October 18, 2009

Rationalize Public Justice System

Published: Sunday, October 18, 2009

Source: Jamaica Gleaner

The prime minister has indicated that he is prepared to reconsider the issue of the Caribbean Court of Justice (CCJ) as our final Court of Appeal. As you will recall, the Jamaica Labour Party (JLP) so strongly objected to the legislation passed by Parliament abolishing the Privy Council as our final Court of Appeal and substituting the CCJ that they brought a legal action to nullify the legislation, and eventually succeeded in so doing by a judgement of the Privy Council itself, which overruled the local court of appeal.

In effect, the result of the judgement is that this substitution cannot take place unless there is parliamentary support to the extent of a two thirds favourable vote in each Chamber. In practice, this means that there has to be co-operation between the two major political parties.

I would suggest that the prime minister begin his consideration by consulting with the Speaker of the House of Representatives, Delroy Chuck and the president of the Senate, Senator Oswald Harding. I mention this starting point for the reasons set out below.
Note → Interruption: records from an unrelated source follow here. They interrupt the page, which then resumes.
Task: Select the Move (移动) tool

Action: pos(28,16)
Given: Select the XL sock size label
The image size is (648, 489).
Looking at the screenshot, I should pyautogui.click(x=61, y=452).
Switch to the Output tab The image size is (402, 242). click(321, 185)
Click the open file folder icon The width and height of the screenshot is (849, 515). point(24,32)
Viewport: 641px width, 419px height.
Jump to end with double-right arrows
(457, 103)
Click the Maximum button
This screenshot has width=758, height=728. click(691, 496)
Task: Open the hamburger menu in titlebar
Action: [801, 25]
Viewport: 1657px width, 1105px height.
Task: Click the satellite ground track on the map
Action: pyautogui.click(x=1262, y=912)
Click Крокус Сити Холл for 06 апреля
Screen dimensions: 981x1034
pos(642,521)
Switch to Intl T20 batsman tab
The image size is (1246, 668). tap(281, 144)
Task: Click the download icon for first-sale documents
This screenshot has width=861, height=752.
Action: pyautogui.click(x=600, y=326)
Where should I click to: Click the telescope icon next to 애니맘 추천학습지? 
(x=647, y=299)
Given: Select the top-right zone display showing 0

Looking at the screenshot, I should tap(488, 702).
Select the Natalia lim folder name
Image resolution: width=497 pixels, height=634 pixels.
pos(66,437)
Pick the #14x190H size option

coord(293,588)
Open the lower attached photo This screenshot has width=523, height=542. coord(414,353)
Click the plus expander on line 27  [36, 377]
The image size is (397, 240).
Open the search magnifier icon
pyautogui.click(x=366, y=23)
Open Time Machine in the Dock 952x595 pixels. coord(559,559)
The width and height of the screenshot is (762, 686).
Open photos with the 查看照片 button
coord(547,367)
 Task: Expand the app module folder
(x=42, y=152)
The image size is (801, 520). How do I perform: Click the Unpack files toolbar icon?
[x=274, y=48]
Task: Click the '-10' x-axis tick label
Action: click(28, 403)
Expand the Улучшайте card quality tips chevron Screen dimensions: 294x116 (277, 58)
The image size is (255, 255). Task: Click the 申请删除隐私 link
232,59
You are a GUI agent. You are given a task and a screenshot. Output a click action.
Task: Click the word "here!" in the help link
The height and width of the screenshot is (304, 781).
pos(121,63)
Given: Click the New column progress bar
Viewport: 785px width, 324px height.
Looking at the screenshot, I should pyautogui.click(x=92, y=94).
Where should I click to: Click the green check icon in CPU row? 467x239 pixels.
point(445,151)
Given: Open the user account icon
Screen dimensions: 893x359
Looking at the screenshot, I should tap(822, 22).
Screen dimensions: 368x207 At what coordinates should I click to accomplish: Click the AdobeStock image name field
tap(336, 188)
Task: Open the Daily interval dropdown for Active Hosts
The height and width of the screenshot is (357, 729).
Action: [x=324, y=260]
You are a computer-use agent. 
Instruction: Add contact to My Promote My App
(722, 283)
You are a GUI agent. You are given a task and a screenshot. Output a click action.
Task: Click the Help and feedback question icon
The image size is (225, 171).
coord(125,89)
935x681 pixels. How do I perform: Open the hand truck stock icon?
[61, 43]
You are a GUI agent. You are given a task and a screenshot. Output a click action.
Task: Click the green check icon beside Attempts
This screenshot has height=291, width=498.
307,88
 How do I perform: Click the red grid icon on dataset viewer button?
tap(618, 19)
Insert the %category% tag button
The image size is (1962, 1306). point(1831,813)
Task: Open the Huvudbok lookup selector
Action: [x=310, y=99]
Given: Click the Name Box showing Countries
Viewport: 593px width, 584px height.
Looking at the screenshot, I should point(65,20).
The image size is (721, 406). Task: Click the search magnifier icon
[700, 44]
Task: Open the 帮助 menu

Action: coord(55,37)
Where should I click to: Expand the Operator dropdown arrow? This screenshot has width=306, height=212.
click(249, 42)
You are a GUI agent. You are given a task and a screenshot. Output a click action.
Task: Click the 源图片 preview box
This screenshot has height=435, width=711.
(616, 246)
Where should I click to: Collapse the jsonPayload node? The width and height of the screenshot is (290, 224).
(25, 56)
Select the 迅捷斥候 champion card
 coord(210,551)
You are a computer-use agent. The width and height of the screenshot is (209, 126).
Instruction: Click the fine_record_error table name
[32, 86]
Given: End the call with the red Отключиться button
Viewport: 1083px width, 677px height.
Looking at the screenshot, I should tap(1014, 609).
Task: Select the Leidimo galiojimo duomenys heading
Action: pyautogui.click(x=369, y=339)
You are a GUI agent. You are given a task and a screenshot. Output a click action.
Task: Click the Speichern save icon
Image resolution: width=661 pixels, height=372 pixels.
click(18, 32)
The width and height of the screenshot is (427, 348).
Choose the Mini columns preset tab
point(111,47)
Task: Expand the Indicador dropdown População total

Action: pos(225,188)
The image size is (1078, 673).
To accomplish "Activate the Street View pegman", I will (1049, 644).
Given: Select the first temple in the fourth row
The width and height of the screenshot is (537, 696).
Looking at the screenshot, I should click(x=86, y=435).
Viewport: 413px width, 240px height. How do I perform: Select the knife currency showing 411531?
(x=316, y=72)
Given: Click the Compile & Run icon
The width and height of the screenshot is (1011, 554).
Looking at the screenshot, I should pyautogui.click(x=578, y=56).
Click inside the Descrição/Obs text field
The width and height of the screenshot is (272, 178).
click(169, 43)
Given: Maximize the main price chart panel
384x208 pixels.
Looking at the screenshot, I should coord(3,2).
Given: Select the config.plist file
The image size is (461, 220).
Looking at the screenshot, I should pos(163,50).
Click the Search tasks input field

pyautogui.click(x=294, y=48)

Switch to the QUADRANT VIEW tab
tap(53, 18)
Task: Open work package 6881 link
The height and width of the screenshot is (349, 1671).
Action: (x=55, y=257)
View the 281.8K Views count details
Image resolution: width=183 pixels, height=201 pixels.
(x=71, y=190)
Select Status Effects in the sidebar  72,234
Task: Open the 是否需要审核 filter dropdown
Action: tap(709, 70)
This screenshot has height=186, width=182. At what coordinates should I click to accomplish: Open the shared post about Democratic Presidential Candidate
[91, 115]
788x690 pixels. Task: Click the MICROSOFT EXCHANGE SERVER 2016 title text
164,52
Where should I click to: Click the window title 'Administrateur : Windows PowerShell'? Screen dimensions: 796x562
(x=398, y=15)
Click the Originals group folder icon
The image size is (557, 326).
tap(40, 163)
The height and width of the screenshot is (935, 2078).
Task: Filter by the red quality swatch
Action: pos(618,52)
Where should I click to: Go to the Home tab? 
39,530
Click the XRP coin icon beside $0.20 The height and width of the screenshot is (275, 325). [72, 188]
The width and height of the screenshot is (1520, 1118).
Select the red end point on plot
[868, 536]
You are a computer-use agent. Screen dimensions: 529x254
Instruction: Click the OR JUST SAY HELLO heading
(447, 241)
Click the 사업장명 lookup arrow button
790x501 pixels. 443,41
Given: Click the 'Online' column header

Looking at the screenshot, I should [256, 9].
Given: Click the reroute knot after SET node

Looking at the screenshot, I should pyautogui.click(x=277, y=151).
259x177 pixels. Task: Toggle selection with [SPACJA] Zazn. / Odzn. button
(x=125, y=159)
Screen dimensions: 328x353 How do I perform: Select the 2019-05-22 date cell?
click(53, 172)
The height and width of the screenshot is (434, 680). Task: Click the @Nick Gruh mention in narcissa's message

In 1988 Senator Harding, who was then attorney general , brought to the Cabinet , and obtained its approval for, a proposal to abolish appeals to the Privy Council and substitute as our final appellate body a regional court which we now know as the Caribbean Court of Justice. This proposal also had the support of the People's National Party which was then the Opposition in Parliament. In 1989 there was a general election which returned the People's National Party as the majority and hence that party became the Government and the Jamaica Labour Party became the Opposition. When the Government of Jamaica subsequently signed a treaty with its CARICOM partners establishing the CCJ with both an original and an appellate jurisdiction and introduced legislation to constitute the appellate division as our final Court of Appeal in place of the Privy Council, the JLP then announced that they would not support this legislation but would oppose it, both in Parliament and, if necessary, in the courts.

'Indicative referendum'

The stated ground of their objection was their contention that there should be an 'indicative referendum' beforehand to determine whether the Jamaican people wished the substitution to take place. The People's National Party government objected to this proposal on the ground that the result of such a referendum would not be binding, and would constitute an unnecessary and unwarranted expenditure, since it would cost the Government almost as much as a general election if it were to be properly conducted.

Instead, the Government suggested to the Opposition that the proper course would be to pass the legislation in Parliament, so that the CCJ would then become included in the Constitution. It would then be entrenched by amending Section 49 of the Constitution so as to make Section 110 one of the entrenched sections. Since Section 49 is a deeply entrenched Section, this amendment would require the legislation, after it had been passed by Parliament, to be submitted to the electorate in a referendum for approval before it could become law.

The avowed interest of the Opposition in seeing that there was majority approval of the electorate before this change could take place would be satisfied in a conclusive and binding way. This proposal by the Government, however, was not accepted by the Opposition and the events culminating in the above-mentioned ruling of the Privy Council ensued.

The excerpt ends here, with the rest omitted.